A South Surrey woman is calling for a thorough examination of city trees along Croydon Drive, after one crashed onto her vehicle Tuesday afternoon.
“That needs to be done, this whole area,” Linda Simpson said Thursday, during a return visit to the scene.
Simpson estimates the tree that hit her Hyundai Tucson was at least 60 feet tall, with a trunk a good foot in diameter. It snapped with essentially no warning just before 4 p.m., slamming down on the front end of her vehicle as she drove south in the 3000-block of Croydon, towards her son’s home.
Her two young granddaughters were in the back seat.
“I saw it leaning,” Simpson said Thursday, recalling the seconds before impact. “I thought, that’s odd.
“I just braked right away and hoped it would fall in front of me. But it didn’t.”
The tree hit with such force that it crumpled the Hyundai’s front end and crushed its windshield, sending broken glass into Simpson’s face. One branch penetrated the radiator; others ripped pieces off the vehicle, scattering the debris across the road.
Thursday afternoon, in addition to the cuts visible on her face, bruising to Simpson’s hands and arms was starting to show.
Fortunately, 10-year-old Chloe and seven-year-old Elise – the daughters of Peace Arch News sales rep Colin Simpson – were, aside from some seatbelt bruising, uninjured physically in the experience. Chloe told PAN she was focused on her phone at the time Simpson gave the alert that she had to hit the brakes. Elise, too, didn’t see the tree coming.
Chloe said when she looked up immediately after the crash, she saw the shattered windshield, and a wiper protruding into the car. Her Nana’s face was “bloody and dirty,” Chloe said.
“My legs were shaking,” said Elise, adding she can’t get “the boom” – the noise of the tree hitting the vehicle – out of her head.
Simpson has no doubt the close call is weighing on the sisters, and expects the experience will continue to sink in over the coming days.
“Yesterday (Wednesday) afternoon they said to me, ‘Nana, thank you very much for braking when you did – you saved our lives,’” Simpson said.
Simpson said she, too, is increasingly cognizant that things could have ended differently, particularly if the tree had landed on the Hyundai’s “moonroof” – a panoramic sunroof that extends from front to back.
“Life could’ve been just totally different after that,” she said.
She said she is thankful to all the “amazing” people who stopped to help, from the man who was driving behind her when it happened and called 911, to the young man who was first in line northbound and opened his vehicle to the family in the aftermath; as well, the emergency crews who responded.
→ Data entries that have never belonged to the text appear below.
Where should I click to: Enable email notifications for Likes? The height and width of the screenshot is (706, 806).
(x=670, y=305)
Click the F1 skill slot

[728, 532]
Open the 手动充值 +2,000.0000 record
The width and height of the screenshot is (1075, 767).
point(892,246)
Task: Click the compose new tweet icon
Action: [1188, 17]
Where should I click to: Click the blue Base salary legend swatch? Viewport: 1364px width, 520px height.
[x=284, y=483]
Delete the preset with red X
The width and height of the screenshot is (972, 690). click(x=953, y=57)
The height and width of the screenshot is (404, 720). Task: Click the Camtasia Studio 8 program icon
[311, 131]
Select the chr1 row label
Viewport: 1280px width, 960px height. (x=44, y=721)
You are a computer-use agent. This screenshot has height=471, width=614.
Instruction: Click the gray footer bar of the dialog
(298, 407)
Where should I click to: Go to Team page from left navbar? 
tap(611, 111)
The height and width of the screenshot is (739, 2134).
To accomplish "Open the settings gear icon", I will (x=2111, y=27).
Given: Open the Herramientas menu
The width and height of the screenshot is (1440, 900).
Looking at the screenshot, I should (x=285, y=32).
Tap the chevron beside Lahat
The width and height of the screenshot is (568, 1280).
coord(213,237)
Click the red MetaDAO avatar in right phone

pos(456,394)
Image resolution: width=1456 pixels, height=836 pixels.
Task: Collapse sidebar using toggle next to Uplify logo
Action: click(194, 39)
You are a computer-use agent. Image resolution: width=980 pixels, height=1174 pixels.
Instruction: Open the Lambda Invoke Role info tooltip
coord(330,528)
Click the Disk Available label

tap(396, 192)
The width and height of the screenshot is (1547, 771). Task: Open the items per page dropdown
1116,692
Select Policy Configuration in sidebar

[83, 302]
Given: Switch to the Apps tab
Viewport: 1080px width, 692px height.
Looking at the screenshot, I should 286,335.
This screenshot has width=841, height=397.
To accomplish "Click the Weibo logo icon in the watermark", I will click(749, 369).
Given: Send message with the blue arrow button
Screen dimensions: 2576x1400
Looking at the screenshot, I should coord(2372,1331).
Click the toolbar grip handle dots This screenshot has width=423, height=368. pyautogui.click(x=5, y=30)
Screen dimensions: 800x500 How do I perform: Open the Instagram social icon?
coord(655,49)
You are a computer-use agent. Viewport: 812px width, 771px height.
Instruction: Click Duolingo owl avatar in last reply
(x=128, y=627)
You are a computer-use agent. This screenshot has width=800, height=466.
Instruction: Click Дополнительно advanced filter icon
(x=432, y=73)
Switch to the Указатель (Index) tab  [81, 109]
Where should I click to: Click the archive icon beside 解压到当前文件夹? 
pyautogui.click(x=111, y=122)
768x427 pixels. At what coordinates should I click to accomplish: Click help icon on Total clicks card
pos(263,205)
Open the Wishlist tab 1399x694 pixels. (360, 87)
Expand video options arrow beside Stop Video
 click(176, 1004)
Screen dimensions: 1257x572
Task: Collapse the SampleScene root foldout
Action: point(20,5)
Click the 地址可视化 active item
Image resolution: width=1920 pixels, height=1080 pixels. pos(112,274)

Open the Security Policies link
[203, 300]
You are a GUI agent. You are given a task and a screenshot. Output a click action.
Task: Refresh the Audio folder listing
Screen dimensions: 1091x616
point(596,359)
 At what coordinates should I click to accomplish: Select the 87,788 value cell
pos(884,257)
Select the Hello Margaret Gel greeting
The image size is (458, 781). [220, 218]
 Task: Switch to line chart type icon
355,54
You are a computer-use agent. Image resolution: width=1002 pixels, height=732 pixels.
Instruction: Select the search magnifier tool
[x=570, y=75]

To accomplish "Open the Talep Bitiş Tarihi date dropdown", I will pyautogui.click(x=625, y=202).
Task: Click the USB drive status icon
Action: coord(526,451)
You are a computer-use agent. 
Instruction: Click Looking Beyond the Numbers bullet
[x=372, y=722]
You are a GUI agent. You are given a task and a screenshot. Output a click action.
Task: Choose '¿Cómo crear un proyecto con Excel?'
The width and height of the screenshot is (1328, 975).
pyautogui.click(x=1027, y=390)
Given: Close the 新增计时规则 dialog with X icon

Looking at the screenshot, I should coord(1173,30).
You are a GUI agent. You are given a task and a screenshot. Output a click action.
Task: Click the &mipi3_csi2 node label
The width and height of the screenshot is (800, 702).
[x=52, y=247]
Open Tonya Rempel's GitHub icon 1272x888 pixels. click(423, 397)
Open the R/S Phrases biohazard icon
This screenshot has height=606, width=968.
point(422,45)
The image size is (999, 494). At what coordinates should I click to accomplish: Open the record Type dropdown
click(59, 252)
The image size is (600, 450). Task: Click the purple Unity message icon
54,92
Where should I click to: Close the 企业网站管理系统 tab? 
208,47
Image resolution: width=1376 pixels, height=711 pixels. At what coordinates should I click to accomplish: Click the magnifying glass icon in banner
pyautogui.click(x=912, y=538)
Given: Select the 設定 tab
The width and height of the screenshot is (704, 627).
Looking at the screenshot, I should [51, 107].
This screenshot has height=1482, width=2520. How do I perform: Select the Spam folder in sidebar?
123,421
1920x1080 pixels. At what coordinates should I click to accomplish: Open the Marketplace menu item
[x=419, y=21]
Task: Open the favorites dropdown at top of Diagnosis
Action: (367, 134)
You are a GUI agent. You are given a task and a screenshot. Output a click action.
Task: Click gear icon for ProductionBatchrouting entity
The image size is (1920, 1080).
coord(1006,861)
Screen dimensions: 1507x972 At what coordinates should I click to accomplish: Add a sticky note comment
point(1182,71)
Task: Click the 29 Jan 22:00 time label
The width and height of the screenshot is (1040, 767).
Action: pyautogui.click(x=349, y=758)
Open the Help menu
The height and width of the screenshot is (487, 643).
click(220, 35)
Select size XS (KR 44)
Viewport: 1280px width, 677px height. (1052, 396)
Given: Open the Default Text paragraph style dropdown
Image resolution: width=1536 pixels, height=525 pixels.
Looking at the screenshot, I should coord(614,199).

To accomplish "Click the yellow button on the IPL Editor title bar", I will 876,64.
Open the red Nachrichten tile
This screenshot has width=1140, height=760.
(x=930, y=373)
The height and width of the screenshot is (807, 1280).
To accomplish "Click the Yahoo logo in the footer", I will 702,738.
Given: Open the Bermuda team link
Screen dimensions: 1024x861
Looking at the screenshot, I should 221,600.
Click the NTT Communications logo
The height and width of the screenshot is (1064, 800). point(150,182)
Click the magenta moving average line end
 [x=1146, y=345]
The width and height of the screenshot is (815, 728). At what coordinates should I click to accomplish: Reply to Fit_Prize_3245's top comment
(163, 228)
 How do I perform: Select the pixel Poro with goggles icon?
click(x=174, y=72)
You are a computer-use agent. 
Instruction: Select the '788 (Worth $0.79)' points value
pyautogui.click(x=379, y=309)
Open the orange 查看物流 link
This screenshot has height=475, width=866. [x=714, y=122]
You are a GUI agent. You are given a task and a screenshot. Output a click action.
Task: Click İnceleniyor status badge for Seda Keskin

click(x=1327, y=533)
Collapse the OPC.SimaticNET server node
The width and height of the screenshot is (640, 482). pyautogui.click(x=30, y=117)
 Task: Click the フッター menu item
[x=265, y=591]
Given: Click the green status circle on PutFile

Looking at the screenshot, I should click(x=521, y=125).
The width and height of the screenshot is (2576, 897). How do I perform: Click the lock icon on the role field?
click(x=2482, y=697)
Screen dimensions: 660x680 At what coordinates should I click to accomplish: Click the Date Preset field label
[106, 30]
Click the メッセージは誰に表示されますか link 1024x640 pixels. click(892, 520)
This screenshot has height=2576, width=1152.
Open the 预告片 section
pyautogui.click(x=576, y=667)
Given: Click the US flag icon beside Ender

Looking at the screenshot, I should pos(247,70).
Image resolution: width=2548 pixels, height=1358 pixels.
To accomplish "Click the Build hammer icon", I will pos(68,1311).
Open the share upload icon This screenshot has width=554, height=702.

And, she is thankful her new dog, Prince, a chihuahua-terrier rescue from California, was also unhurt.
In reporting the incident and her concerns to the city, Simpsons said she was told that her experience was the second such occurrence along that stretch of road, and that an assessment would be prioritized.
The news only strengthened her belief that all of the trees along that stretch of road need to be assessed.
“If that’s the second time that that’s happened, maybe somebody needs to take a look at it,” she said.
Friday afternoon, City of Surrey parks manager Neal Aven confirmed a “tree risk assessment is underway… to look at the site to review the tree failure.”
Trees along Croydon between 28 and 30 Avenues will all be assessed, he added, and any pruning or other work identified “will be scheduled for completion.”